But in certain moments — like when a baseball manager willingly gets ejected from a game, for example, or when Roy Williams yanks his blazer off his back and throws it behind his team’s bench — a coach seizes the moment with rage.
It’s a way to protect players. To show engagement.
And sometimes, as was proven in North Carolina’s (20-1, 8-0 ACC) 4-3 win over Miami on Sunday morning, it can be the sequence that tips the momentum of a match.
“I mean it really pumps you up,” said Sara Daavettila, who won both her singles and doubles matches on Sunday. “Like for Alexa, after that happened, she got really energetic, and like you saw, she just used his energy and played better.”
The rest of Graham’s singles match would prove hers to win — although it didn’t come without a fight. After dropping the game where the umpire overruled her call, Graham would lose the next game, too.
“She got up 5-2 in the first set, playing really aggressive, and then when she needed to, she stepped up in the 5-4 game,” Kalbas said. “And 4-1 (in the second), same thing. Very aggressive and then kind of backed off.”
But by then — with Graham trailing in the second set, 6-5 — all eyes were on singles courts one and two. After winning the doubles point, the Tar Heels had a fight in each of their six singles matches.
Daavettila finished her match first, turning in the second match point for the Tar Heels in her 6-2, 6-1 win. No. 25 first-year Cameron Morra turned in the next Tar Heel point, winning 6-1, 6-3. But with losses on courts five and six — with two match points up for grabs, and No. 5 junior Makenna Jones on court one trailing — Graham’s match seemed to dictate her team's fate on Sunday afternoon.
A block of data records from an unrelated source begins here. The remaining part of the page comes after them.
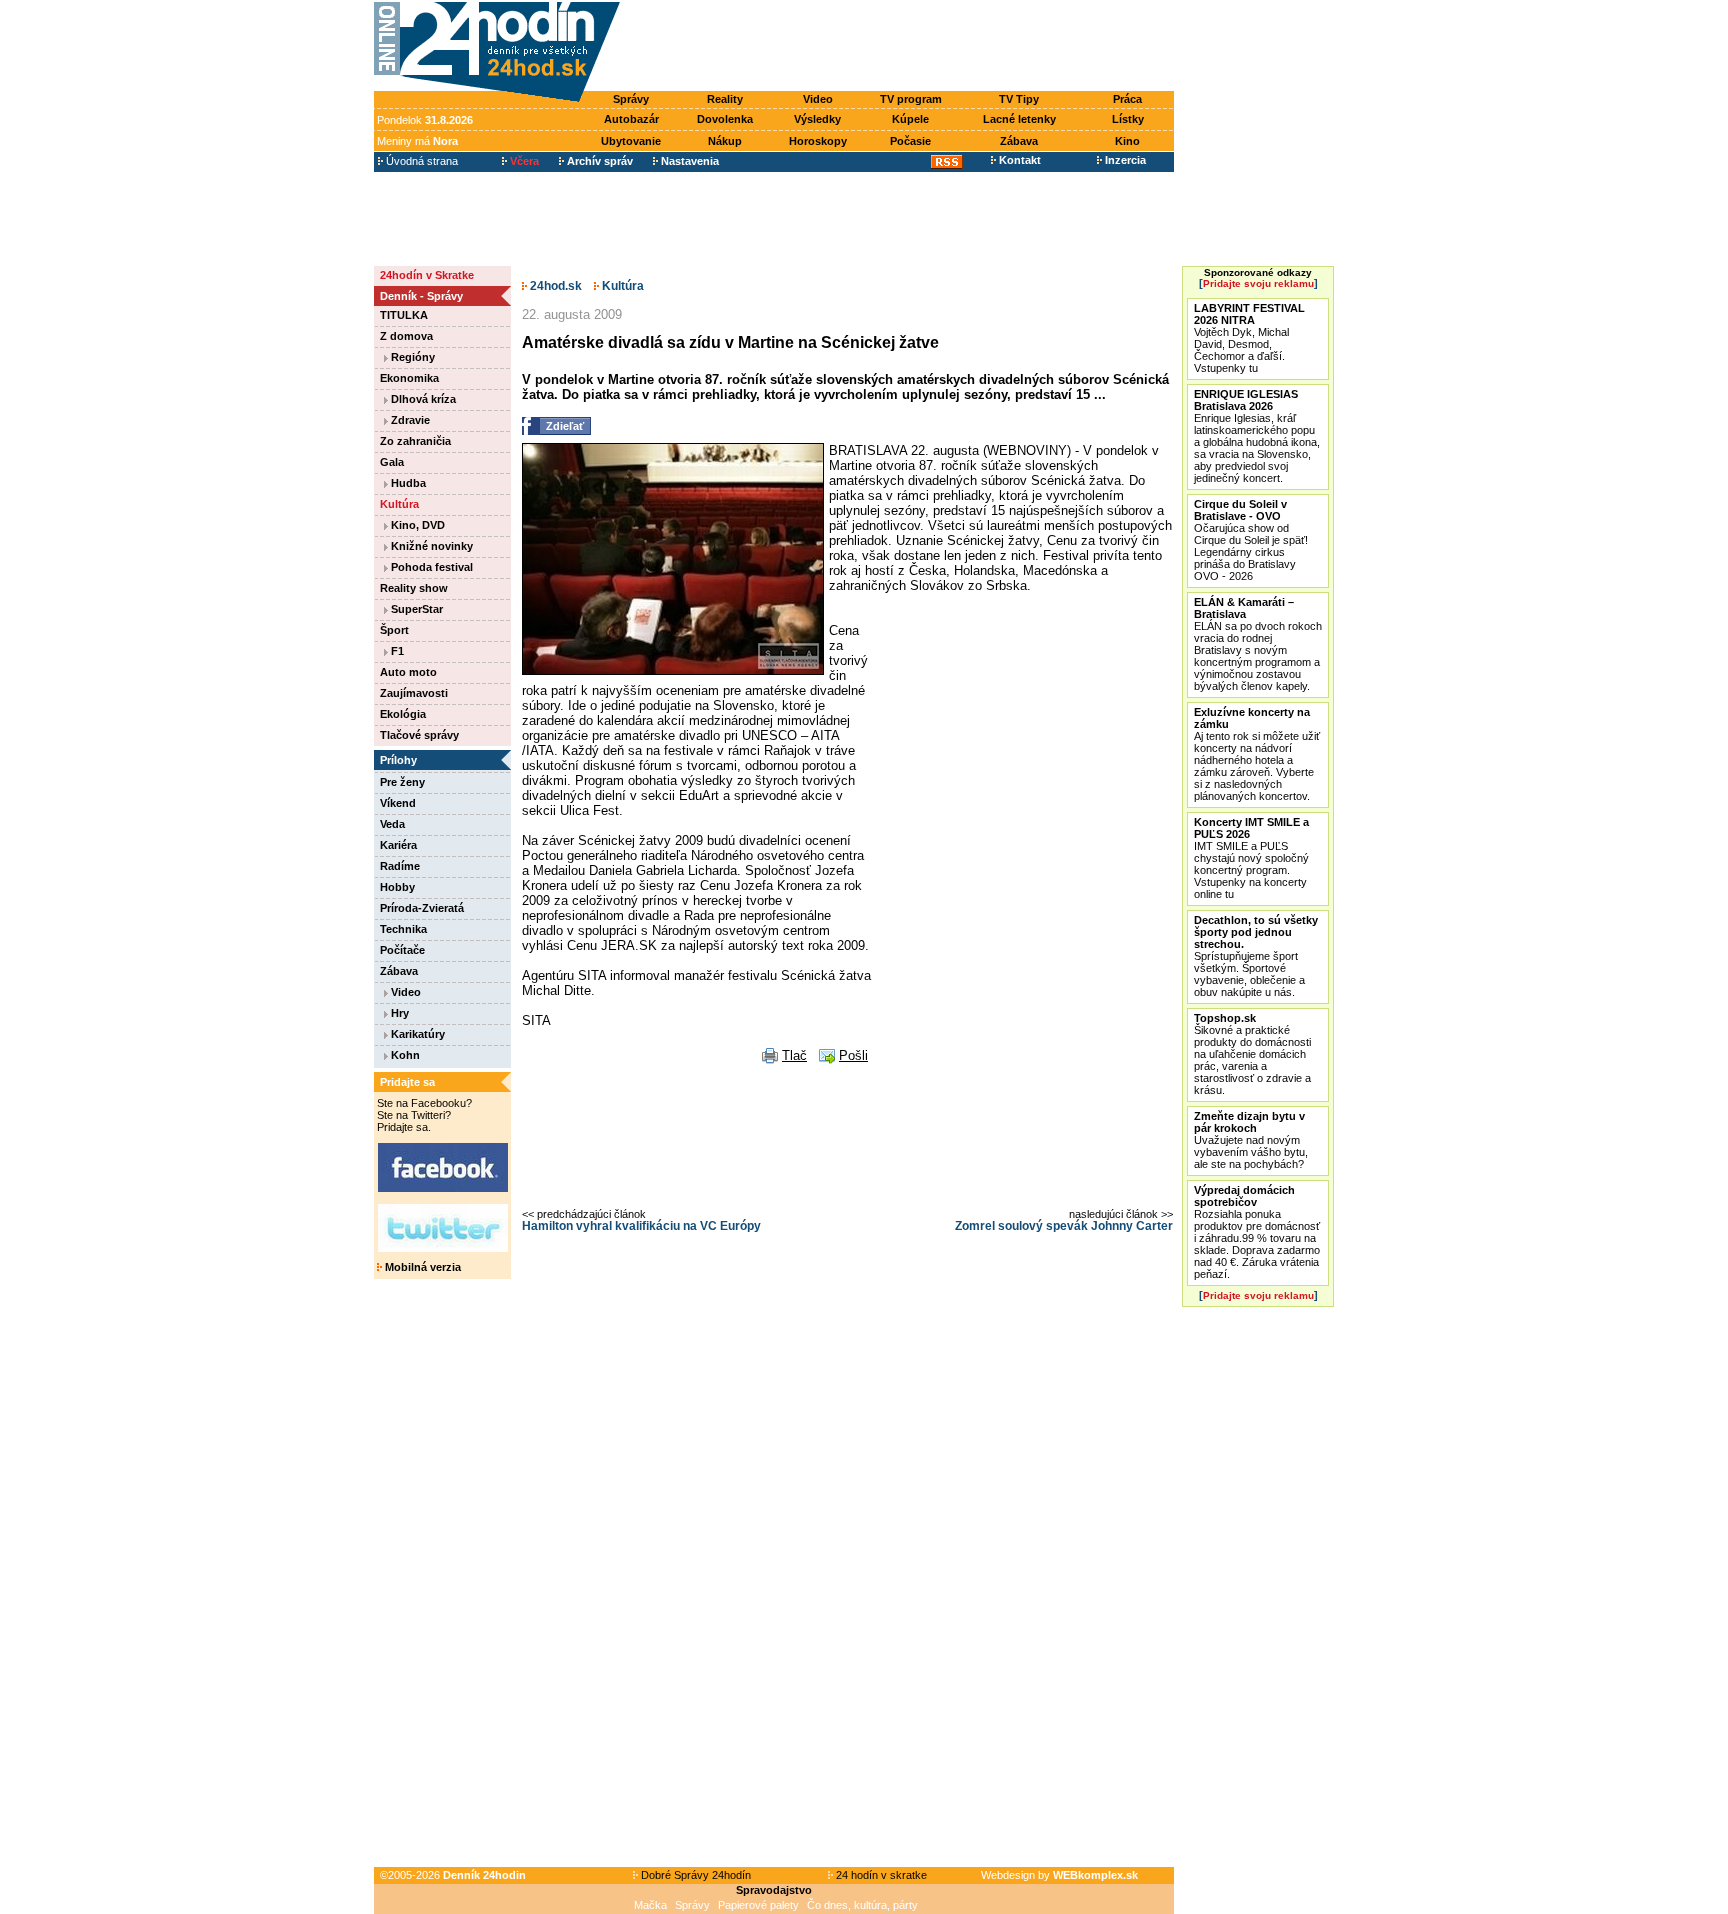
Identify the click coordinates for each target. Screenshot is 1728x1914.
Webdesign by (1059, 1875)
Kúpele (910, 119)
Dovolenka (725, 119)
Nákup (725, 141)
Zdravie (409, 420)
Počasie (910, 141)
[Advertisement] (902, 47)
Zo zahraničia (415, 441)
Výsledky (817, 119)
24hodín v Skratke (427, 275)
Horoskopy (818, 141)
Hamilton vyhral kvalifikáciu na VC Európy (641, 1226)
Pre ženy (402, 782)
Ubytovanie (631, 141)
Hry (398, 1013)
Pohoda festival (430, 567)
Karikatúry (416, 1034)
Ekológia (403, 714)
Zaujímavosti (414, 693)
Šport (394, 630)
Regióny (411, 357)
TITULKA (404, 315)
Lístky (1128, 119)
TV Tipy (1019, 99)
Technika (403, 929)
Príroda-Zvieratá (422, 908)
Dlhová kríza (422, 399)
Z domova (406, 336)
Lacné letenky (1019, 119)
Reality (725, 99)
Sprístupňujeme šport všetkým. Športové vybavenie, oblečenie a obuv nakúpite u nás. (1256, 956)
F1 (396, 651)
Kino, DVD (416, 525)
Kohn (404, 1055)
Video (818, 99)
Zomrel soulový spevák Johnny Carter (1064, 1226)
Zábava (1019, 141)
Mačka (650, 1905)
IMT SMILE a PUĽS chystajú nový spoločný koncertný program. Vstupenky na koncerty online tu (1251, 858)
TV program (911, 99)
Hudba (407, 483)
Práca (1127, 99)
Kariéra (398, 845)
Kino (1127, 141)
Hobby (397, 887)
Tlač (794, 1055)
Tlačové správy (419, 735)
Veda (392, 824)
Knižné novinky (430, 546)
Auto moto (408, 672)
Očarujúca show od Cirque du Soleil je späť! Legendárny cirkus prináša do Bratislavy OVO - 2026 (1251, 540)
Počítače (402, 950)
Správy (631, 99)
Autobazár (631, 119)
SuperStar (415, 609)
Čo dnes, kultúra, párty (862, 1905)
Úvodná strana (420, 161)
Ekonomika (409, 378)
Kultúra (399, 504)
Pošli (853, 1055)
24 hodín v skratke (880, 1875)
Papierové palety (758, 1905)
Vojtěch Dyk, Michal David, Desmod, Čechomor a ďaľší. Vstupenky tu (1249, 338)
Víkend (398, 803)
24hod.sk (554, 286)
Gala (392, 462)
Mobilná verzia (421, 1267)
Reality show (414, 588)
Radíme (400, 866)
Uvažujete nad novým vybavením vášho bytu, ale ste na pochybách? (1251, 1140)
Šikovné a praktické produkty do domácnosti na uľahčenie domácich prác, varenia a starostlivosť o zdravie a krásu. (1252, 1054)
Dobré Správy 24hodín (694, 1875)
“She’s got such a competitive gear that when she knows the match is relying on her, she has an incredible ability to stay focused and stay aggressive,” Kalbas said of Graham. “The confidence she has when the pressure is on is amazing.”
And Graham delivered. She held serve to tie the set score at 6-6, and she carried that momentum through the second-set tiebreak.
Graham won 6-4, 7-6 (7) — and admitted to benefitting from the energy around her, from the crowd and from her typically cool-headed coach.
“I think that’s the beauty of playing at home, that most of the people are going to be on your side,” Graham said. “And then when they get excited, when you win a point, it makes you even more excited.”
After the match, with players signing autographs on foldable tables near where the Tar Heels had just won their 20th match of the season, Kalbas was teased by his team.
Hayley Carter, a part-time assistant coach who played for Kalbas during 2013-17, led the fun. She told stories of other times Kalbas has gotten animated on-court; most notably, when he's thrown his hat.
“I was talking to Hayley afterward,” Daavettila said, laughing. “And she was like, ‘I really thought it was going to happen.’”
Kalbas laughed when asked why his hat stayed on his head: “The girls were wondering about that...”
On Sunday afternoon, the Tar Heels earned a season-defining win late in the season.
And they did it, figuratively-speaking, with help from their coach losing his head — and not his hat.